I like twisty roads as much as the next motorcyclist, ut after 10 miles of sharp curves like this it was getting re-freaking-diculous. Sharp 1st or 2nd gear bends that end in another bend. Slow speed maneuvering on the Ural requires a lot of handlebar force, and after an hour of it you feel like you’ve been rowing a boat all day.
On and on it went. I was really hoping to find a fucking straight bit so I could shake out my now numbing arms. Turns out lifting 24 oz beers after hockey games isn’t a really good arm workout. Who knew?
Endless turns or not, its some really beautiful country though. I’m continually surprised by the amount of color in these forests this far south, in July.
We hit a really bumpy, rocky section in there too. It looked like the crushed leftovers of a massive rock slide or washout at some point. Still, it was nowhere near as violent as the first one we encountered outside Chama, and it was downhill. When ‘ol gravity is working to your advantage, things are usually a little easier on aging motors, dogs and humans.
We take a break in a lay-by off the road after the really rocky stuff, and over 30 miles of endless curving roads. There is a subtle undercurrent of feeling amongst us all that the trip is coming to an end. The urgency to push on and make miles is gone, replaced instead by the desire to soak up the last few days as much as possible. I dunk my head into a nearby creek to wash the dust off my face, the cold water refreshing on my sun-baked face.
More pictures of baby cows for Kait. This one isn’t such a baby, and is developing nicely into a fine array of cheeses, steaks and burgers.
The road abruptly changes into something more akin to a paved road, and the signs point to a larger volume of traffic. In the background a stripped mountainside lets us know we’ve reached the outskirts of Silver City.
The gods build mountains, and hide small treasures into them. Man spends lifetimes trying to find these small treasures and in the process relocates the mountain. Oddly colored striations of minerals in the “processed” mountain are stacked on the relocated mountain. It looks… strange.
We had hoped to find somewhere to camp outside Silver City, but nothing looked really appealing (or accessible). We ducked back into the Gila N.F through another access road. We rode right through the middle of Fort Baynard.
It’s a most peculiar place. Some of the larger buildings are still in use, while the majority of the officer quarters, and troop housing slowly decays. Since most places were simply left as they stood, many areas reminded me of Chernobyl footage I’d seen after the event.
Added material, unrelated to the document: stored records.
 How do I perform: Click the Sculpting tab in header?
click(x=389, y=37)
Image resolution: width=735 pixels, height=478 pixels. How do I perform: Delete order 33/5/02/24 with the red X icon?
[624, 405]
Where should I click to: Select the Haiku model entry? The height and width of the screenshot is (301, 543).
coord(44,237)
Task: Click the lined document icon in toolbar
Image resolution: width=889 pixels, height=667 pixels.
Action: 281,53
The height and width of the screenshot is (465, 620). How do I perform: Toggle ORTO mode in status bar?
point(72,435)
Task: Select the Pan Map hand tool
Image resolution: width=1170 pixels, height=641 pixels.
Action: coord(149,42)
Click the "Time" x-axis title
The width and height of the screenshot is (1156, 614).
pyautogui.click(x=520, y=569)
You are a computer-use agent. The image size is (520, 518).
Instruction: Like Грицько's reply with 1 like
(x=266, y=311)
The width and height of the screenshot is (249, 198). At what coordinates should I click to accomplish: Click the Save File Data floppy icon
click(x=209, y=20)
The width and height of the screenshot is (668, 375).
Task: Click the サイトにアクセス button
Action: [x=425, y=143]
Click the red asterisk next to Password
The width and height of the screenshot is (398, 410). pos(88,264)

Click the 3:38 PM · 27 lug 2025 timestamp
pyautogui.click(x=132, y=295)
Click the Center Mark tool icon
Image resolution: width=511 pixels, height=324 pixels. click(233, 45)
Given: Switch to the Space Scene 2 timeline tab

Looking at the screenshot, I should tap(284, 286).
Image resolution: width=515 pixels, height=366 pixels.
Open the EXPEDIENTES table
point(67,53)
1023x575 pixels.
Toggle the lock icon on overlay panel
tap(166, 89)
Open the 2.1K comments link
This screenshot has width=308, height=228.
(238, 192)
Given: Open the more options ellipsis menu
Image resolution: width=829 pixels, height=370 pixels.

I’m not a superstitious man, but I did find the whole area a bit unsettling.
Past Fort Baynard, we found an area where it was clear that the “outdoorsy” folks of Silver City come to camp. The natural undergrowth in the forest was gone; Too many boots and tires through this area for anything to grow. Surprisingly for a Friday, there was nobody among us.
Looking from a distance, I thought we had some neighbors, until Zina went over to check it out. Just some ripped up tent and cover left in the woods. The tent looked in good shape, save for some rips and tears. Almost like someone got mad at it, and had a go with a machete. Weird.
We cooked the last of our backup meals over our stoves, and sat around talking. Our last night’s camp together on the trip. I settled into a bit of a melancholy as the evening drew closer. I felt like asking “Why stop now? Lets just ride through Mexico to Baja!”. I’ve really gotten to know Wayne and Zina over this trip, and we travel quite well together as a group. Between Wayne’s questions and bad-but-gut-busting hilarious jokes, and Zina’s comedic deadpan one-liners there had been a lot of good times on this trip.
When we all retreated to our tents, I gently shook my fist at the sky before falling asleep. Why do we all need jobs? When did living like a gypsy become so unpopular, and why? More questions to meditate on our way to the border tomorrow.